Sobre ser a única de sua família a ocupar um espaço tão seletivo quanto uma universidade norte-americana, ela define como uma “realização muito grande, mas uma responsabilidade maior ainda”. E completa: “Eu sou a primeira ‘conexão’ entre esses dois mundos, e isso é bastante desafiador porque eu tenho aprendido muito sobre a experiência sozinha”.
“Eu não só sou a primeira da minha família a entrar em qualquer universidade, mas a primeira da minha cidade a passar em todas as universidades em que eu entrei [nos EUA] e a primeira do estado, e talvez de outros estados do Nordeste, a estudar em Stanford”, diz. A jovem não gosta de se ver como exceção, pois entende que o que falta é oportunidade. Todo mundo é capaz.

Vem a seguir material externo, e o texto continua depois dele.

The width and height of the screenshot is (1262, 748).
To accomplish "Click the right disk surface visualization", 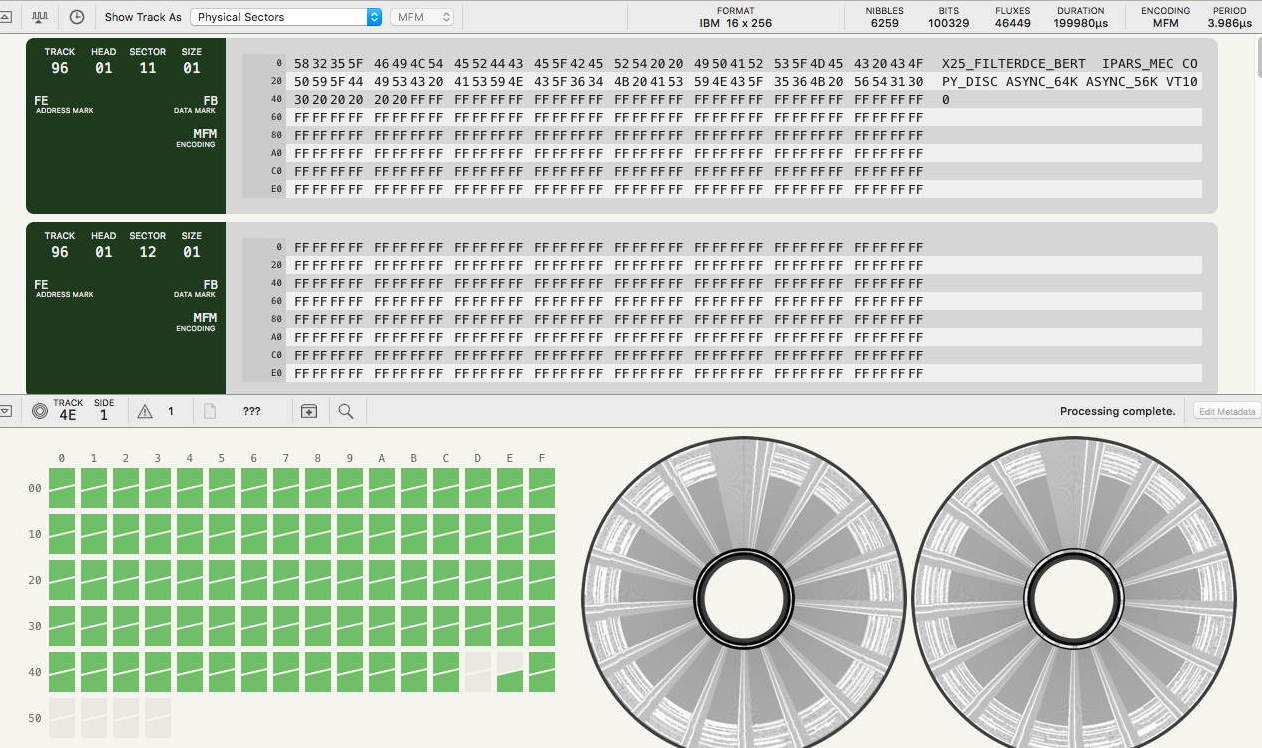I will click(x=1074, y=598).
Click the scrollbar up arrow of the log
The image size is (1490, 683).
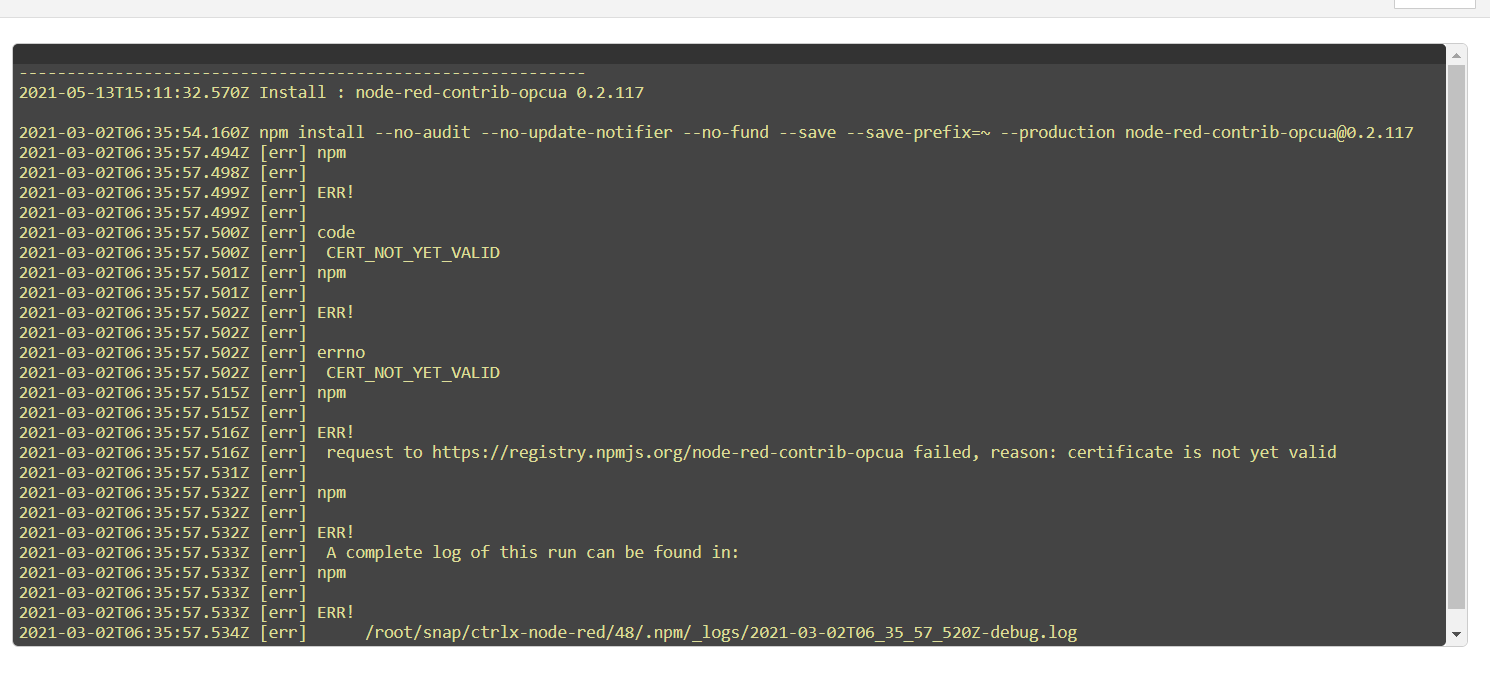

De qualquer forma, “é importante reconhecer o quanto é muito mais difícil para alguém que não recebeu incentivos desde pequeno ou que não teve acesso a uma educação de melhor qualidade. Essa pessoa vai precisar de muito apoio para preencher a lacuna entre a formação que recebeu e uma educação no exterior”, observa. Para as meninas das periferias do Brasil que hoje sonham em estudar fora, ela deixa suas dicas:
1. Aprendam detalhes sobre o processo de application o quanto antes;
2. Tentem aprender inglês de formas alternativas (músicas, vídeos, entre outros);
3. Entrem em contato com pessoas que fizeram o processo (dicas neste grupo);
4. Tentem entender o porquê sonham em ir para o exterior e a melhor forma de alcançar isso.
Georgia Gabriela da Silva Sampaio, guarde este nome. Uma girl power que vai fazer muita história na ciência e tecnologia.